REPUBLIKA.CO.ID, JAKARTA -- Kementerian Perhubungan resmi melarang ojek maupun taksi yang berbasis daring (online) beroperasi. Layanan itu dinilai tidak memenuhi ketentuan sebagai angkutan umum.
Direktur Jenderal Perhubungan Darat Kementerian Perhubungan Djoko Sasono dalam konferensi pers di Jakarta, Kamis (17/12) kemarin mengatakan pelarangan beroperasi tersebut tertuang dalam Surat Pemberitahuan Nomor UM.3012/1/21/Phb/2015 yang ditandatangani oleh Menteri Perhubungan Ignasius Jonan, tertanggal 9 November 2015.
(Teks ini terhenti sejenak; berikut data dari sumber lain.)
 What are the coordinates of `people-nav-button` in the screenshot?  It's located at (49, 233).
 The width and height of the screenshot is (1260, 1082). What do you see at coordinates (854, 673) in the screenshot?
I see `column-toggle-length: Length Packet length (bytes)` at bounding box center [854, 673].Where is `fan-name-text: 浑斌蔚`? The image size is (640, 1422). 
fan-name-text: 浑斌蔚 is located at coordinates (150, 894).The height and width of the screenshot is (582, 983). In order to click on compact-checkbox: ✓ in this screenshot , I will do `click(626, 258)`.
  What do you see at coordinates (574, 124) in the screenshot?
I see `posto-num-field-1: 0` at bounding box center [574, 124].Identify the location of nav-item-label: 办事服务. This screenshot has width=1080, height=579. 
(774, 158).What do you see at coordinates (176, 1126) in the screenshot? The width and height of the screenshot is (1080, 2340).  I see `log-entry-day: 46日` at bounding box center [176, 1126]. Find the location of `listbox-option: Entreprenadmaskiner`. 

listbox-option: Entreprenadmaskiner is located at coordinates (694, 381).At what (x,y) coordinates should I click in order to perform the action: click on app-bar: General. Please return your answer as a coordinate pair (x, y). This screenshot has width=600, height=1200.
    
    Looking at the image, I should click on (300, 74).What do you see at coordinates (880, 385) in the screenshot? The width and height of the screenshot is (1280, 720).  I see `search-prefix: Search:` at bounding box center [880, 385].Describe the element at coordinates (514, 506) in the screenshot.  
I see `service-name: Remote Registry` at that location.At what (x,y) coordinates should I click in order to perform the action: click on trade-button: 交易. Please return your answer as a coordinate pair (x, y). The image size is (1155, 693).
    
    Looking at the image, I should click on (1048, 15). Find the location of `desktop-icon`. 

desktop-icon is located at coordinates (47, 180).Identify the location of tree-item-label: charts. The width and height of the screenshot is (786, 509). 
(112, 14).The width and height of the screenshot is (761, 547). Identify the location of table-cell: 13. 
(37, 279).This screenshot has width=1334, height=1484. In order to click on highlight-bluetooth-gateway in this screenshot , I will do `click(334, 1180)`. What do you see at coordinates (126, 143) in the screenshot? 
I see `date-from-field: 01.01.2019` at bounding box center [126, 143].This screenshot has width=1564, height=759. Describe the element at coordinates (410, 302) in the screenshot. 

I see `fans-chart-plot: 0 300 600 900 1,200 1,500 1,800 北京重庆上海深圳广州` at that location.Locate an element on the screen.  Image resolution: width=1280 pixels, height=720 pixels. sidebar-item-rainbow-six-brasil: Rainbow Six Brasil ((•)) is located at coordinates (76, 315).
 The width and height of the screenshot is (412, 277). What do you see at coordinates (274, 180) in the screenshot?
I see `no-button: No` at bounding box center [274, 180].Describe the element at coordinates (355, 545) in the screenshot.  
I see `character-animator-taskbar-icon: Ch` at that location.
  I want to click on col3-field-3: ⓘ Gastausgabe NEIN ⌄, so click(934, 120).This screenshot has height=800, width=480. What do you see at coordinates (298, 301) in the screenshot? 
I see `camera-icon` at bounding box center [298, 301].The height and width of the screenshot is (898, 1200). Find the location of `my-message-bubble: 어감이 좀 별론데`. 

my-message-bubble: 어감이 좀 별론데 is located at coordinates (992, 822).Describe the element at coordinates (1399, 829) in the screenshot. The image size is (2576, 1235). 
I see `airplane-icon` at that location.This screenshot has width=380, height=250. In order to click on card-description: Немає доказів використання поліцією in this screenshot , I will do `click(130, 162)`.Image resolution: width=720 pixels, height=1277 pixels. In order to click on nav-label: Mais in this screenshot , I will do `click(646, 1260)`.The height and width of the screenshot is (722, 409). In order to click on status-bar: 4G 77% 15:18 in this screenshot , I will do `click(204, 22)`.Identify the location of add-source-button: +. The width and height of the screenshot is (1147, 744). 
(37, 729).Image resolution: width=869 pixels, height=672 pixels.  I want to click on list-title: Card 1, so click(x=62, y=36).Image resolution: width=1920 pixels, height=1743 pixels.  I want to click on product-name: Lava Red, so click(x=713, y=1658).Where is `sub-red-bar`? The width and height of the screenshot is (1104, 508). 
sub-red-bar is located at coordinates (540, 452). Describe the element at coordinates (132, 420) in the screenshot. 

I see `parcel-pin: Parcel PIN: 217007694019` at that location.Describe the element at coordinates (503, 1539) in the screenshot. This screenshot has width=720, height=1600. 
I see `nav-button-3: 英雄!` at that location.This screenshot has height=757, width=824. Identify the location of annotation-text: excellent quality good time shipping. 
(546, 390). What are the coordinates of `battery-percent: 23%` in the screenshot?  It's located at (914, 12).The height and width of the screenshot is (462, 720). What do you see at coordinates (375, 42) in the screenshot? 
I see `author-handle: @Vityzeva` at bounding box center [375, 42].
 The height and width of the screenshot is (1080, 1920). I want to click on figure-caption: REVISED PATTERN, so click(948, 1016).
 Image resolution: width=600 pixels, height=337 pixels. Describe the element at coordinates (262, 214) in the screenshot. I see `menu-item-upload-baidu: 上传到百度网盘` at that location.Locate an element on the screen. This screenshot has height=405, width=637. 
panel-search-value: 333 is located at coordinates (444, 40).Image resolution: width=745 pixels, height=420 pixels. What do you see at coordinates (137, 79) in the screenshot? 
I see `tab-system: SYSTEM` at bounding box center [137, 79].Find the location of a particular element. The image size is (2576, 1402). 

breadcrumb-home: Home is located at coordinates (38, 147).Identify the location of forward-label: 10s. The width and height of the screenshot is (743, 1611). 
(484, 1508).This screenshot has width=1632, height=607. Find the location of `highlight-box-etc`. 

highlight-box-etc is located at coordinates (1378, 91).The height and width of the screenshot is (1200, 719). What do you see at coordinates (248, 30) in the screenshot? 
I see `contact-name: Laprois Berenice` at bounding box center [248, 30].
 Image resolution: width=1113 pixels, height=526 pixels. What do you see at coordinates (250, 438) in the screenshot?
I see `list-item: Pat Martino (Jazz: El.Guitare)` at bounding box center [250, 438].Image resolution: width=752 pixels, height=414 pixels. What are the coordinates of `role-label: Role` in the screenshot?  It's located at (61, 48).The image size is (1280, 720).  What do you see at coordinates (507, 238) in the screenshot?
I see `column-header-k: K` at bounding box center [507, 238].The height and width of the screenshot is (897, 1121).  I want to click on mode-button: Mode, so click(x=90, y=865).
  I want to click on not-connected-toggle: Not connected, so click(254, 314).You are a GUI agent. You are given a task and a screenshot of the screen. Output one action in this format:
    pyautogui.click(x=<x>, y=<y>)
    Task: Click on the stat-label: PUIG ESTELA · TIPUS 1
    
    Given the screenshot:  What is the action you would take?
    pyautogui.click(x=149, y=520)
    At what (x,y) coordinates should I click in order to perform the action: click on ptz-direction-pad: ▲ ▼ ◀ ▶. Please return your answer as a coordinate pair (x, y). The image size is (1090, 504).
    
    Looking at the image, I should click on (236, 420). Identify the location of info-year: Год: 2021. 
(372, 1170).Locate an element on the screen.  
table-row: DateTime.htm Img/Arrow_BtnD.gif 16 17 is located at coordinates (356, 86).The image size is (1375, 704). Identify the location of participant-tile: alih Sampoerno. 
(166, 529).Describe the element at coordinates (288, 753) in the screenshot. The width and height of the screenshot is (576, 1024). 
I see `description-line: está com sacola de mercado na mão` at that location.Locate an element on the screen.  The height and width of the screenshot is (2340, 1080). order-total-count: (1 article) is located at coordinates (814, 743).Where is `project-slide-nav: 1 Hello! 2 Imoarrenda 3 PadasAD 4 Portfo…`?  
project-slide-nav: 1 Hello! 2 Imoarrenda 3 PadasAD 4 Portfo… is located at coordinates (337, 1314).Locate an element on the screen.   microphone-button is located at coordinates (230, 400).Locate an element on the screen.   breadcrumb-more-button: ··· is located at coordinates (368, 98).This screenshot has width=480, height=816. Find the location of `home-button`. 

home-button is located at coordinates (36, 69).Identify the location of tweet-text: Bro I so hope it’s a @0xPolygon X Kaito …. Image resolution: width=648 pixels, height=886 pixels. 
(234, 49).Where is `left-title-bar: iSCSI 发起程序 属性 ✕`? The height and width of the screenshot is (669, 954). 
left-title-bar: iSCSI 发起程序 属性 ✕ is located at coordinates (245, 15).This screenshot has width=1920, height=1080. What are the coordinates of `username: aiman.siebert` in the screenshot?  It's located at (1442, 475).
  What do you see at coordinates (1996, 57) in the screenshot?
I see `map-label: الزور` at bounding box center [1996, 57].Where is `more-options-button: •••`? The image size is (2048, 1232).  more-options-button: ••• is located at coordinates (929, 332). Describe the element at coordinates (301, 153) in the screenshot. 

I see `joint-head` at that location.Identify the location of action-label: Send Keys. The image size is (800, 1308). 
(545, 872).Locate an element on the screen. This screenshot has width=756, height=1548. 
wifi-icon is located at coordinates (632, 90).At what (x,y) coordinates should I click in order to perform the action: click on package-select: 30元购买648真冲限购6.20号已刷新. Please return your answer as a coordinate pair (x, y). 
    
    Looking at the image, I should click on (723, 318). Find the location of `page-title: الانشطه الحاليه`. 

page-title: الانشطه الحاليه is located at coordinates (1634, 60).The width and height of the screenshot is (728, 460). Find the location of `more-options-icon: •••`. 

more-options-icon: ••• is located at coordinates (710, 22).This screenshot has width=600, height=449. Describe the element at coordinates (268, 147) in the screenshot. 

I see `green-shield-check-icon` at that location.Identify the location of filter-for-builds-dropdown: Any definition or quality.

"Sehubungan dengan maraknya kendaraan bermotor bukan angkutan umum dengan menggunakan aplikasi internet untuk mengangkut orang dan/atau barang, perlu diambil langkah bahwa pengoperasiannya dilarang," katanya.
Aturan pemerintah itu sontak membuat masyarakat senewen dengan mengucapkan komentar pedas. Ucapan pedas dan penolakan terhadap aturan itu banyak berseliweran di media sosial.
Seperti akun, @joko98, yang mengatakan, "Larangan yang sudah terlambat sekali, lalu masyarakat yang sudah akrab menggunakannya gimana? #gojek,". Selain itu ada @tedisatriamahdi, yang mengucapkan, "@kemenhub151 indonesia public transport: ngetem, ugal2an, desak2an harga se enaknya. kalo belum bisa ngasi yg baik ga usah larang2.. #gojek,"
Salah satu akun bahkan menyebut Menteri Perhubungan, Ignasius Jonan saat ini jadi berubah konservatif. "Jonan kok jadi konservatif ya? Ada apa #gojek," ujar dia.
Akun, @alivegurl bahkan menyatakan pemerintah ingin menbuat rakyat menderita dengan melarang gojek. "The govt must hate the people and like to see them suffer, why else would they bring this up now? #gojek #grabbike," ujar dia.